* _The problem_
Pictures aside, reproduce exactly and only the lines from the one containing "Where should I" through the end of the records.

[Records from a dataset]
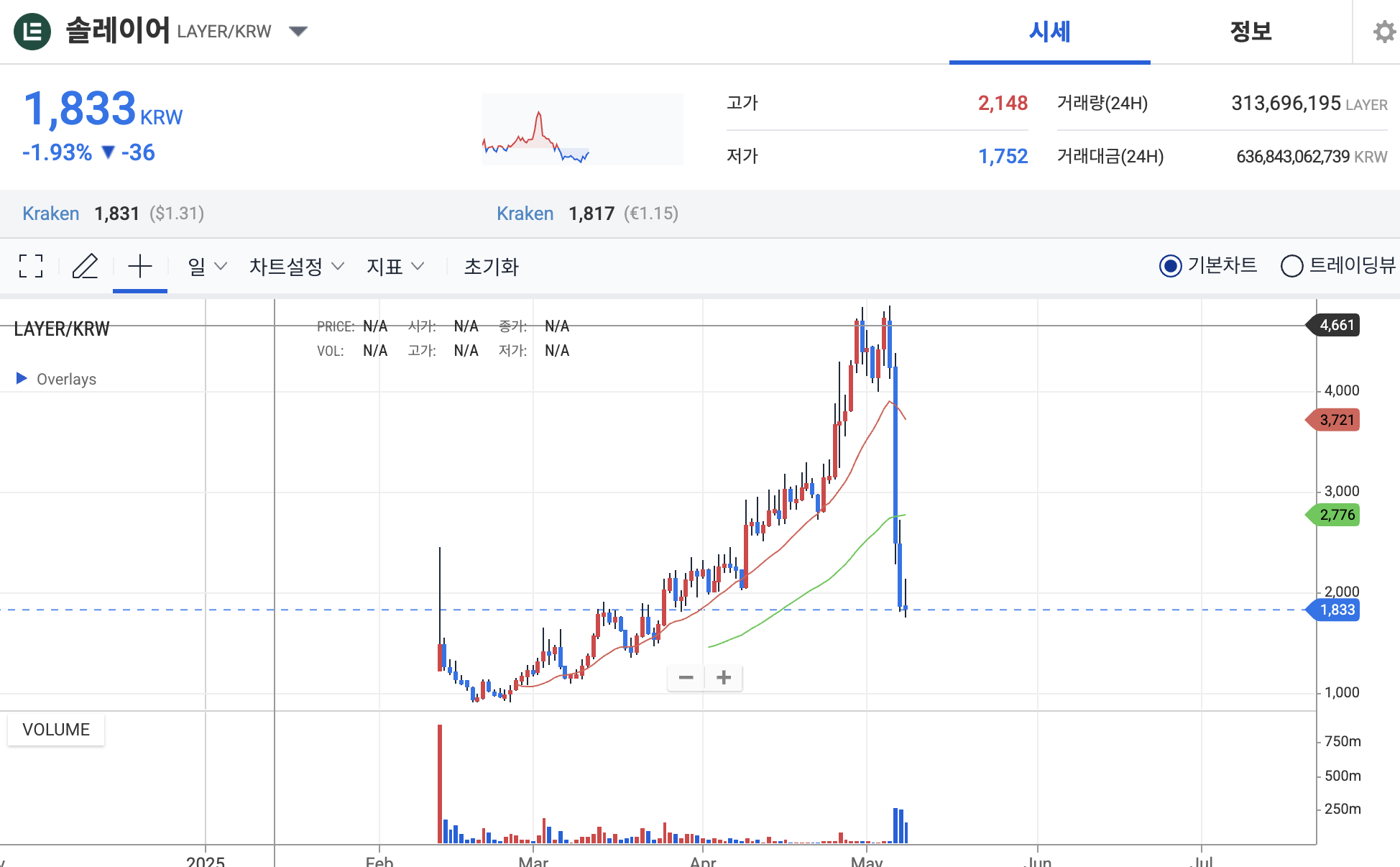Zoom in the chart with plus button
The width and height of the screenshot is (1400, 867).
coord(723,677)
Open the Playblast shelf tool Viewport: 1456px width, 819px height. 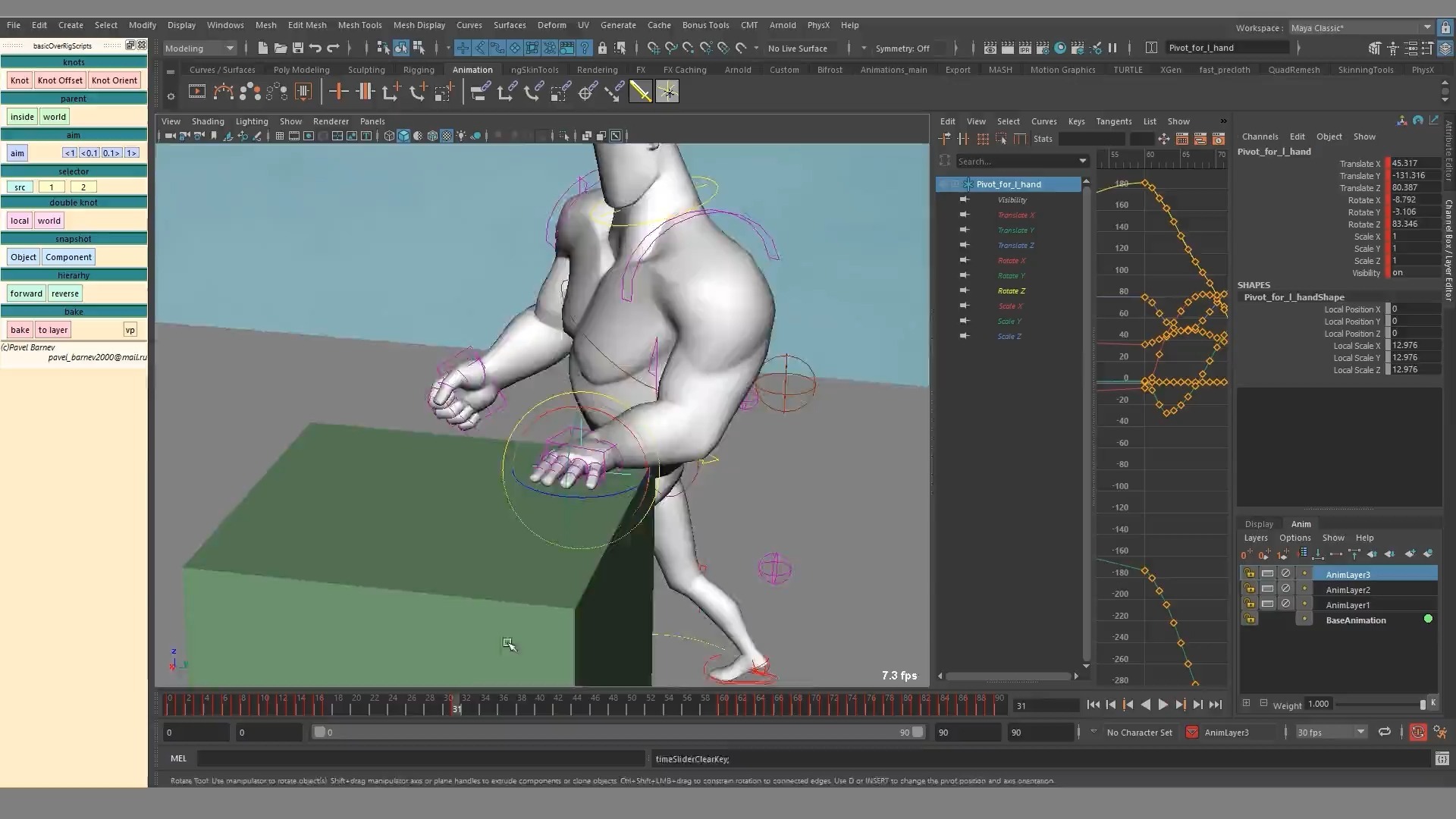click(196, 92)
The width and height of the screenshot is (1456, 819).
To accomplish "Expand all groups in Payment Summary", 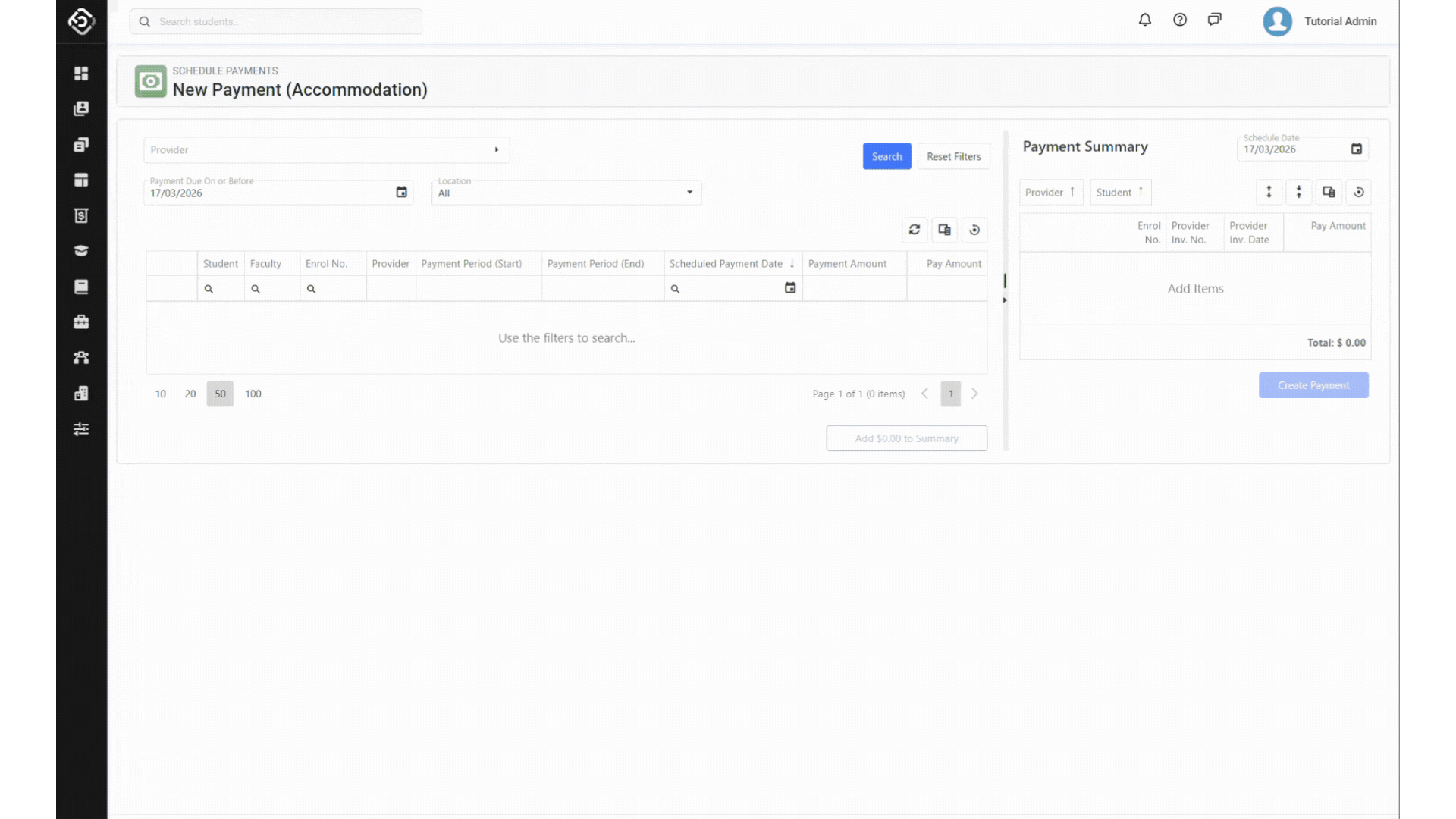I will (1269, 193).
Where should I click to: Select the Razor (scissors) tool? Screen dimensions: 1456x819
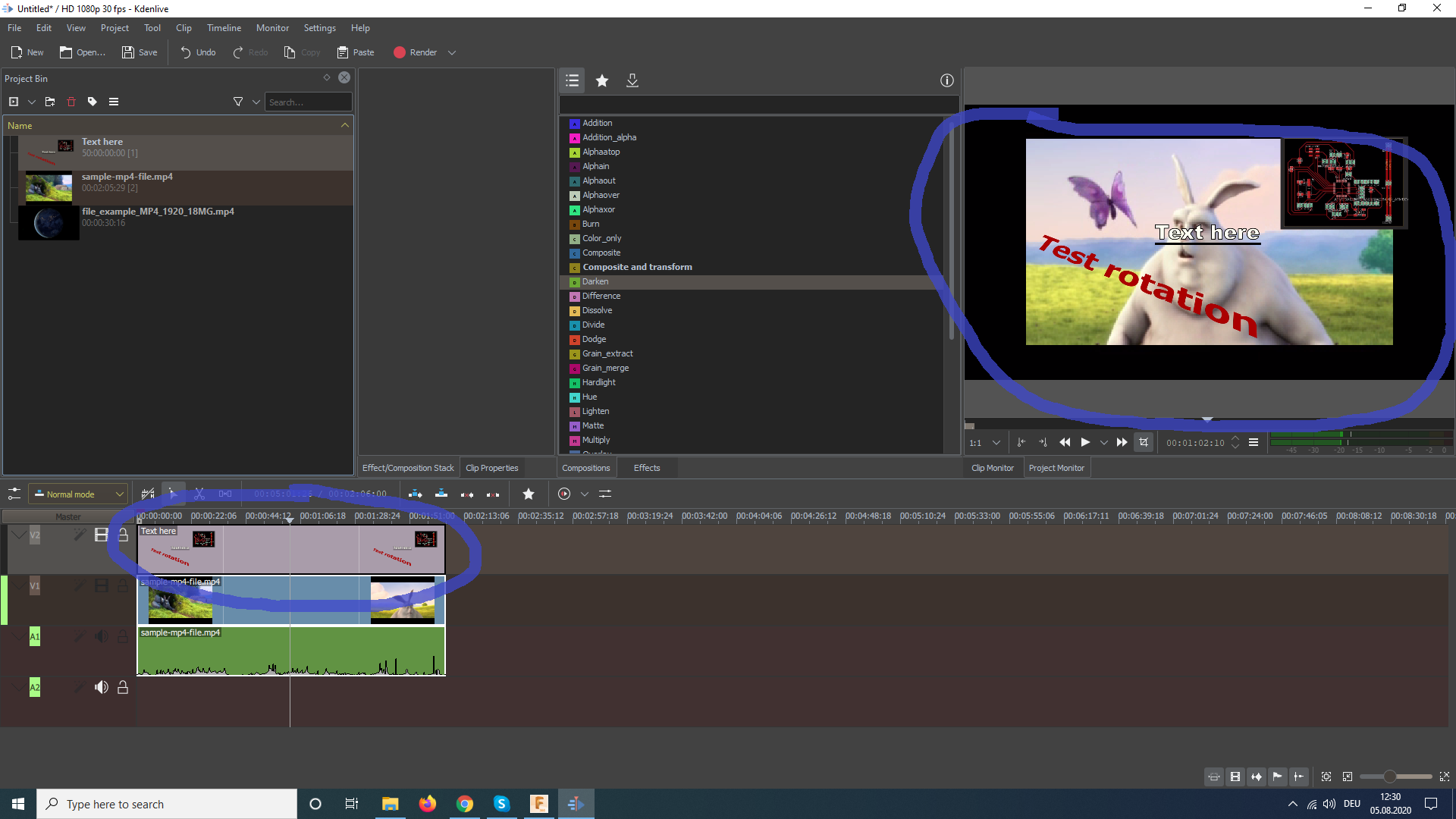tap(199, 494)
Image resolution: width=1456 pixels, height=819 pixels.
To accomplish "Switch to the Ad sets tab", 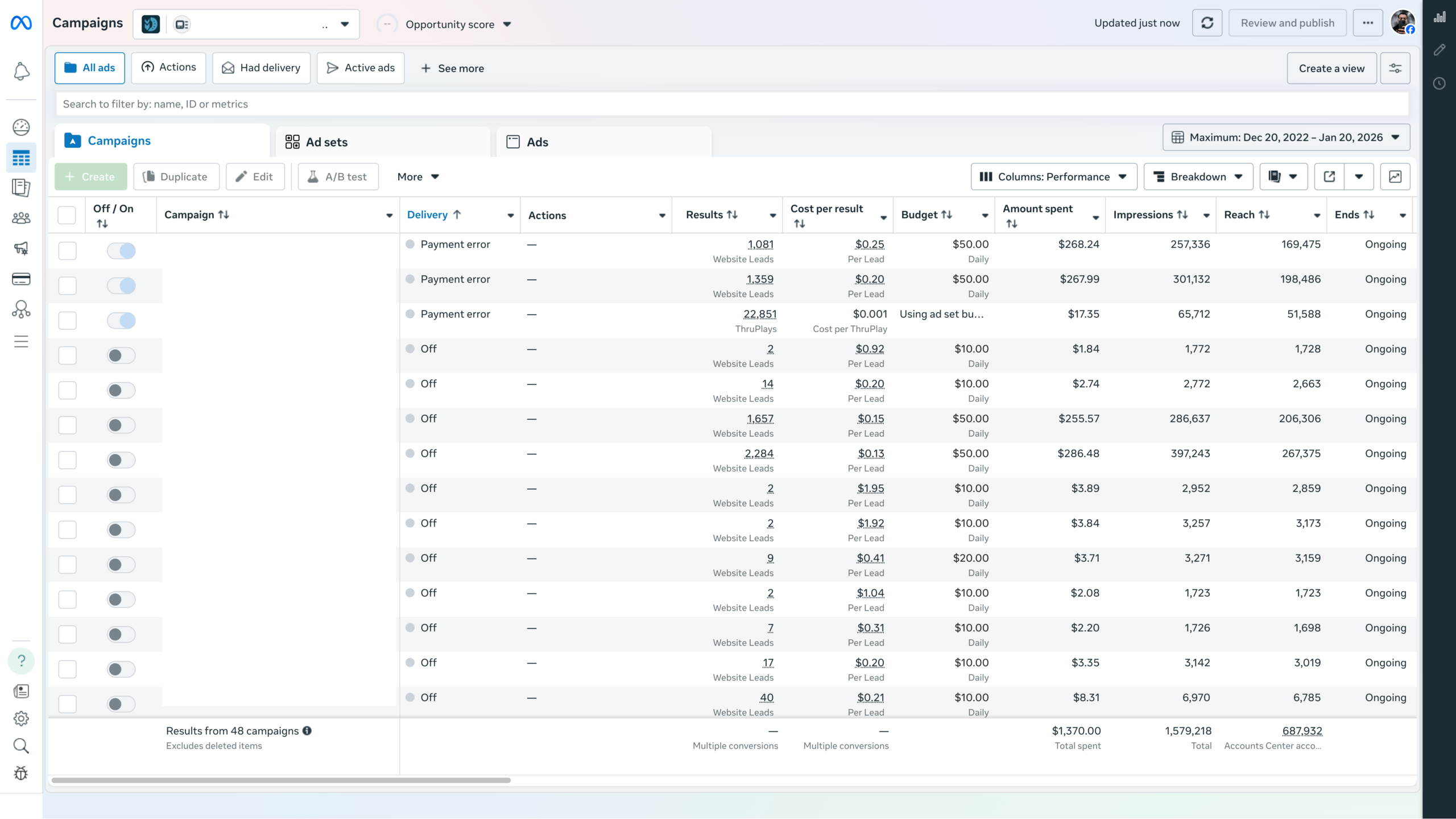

* _Response to this task_
Where should I click to: Select the Razor (scissors) tool? Screen dimensions: 1456x819
tap(199, 494)
Image resolution: width=1456 pixels, height=819 pixels.
To accomplish "Switch to the Ad sets tab", 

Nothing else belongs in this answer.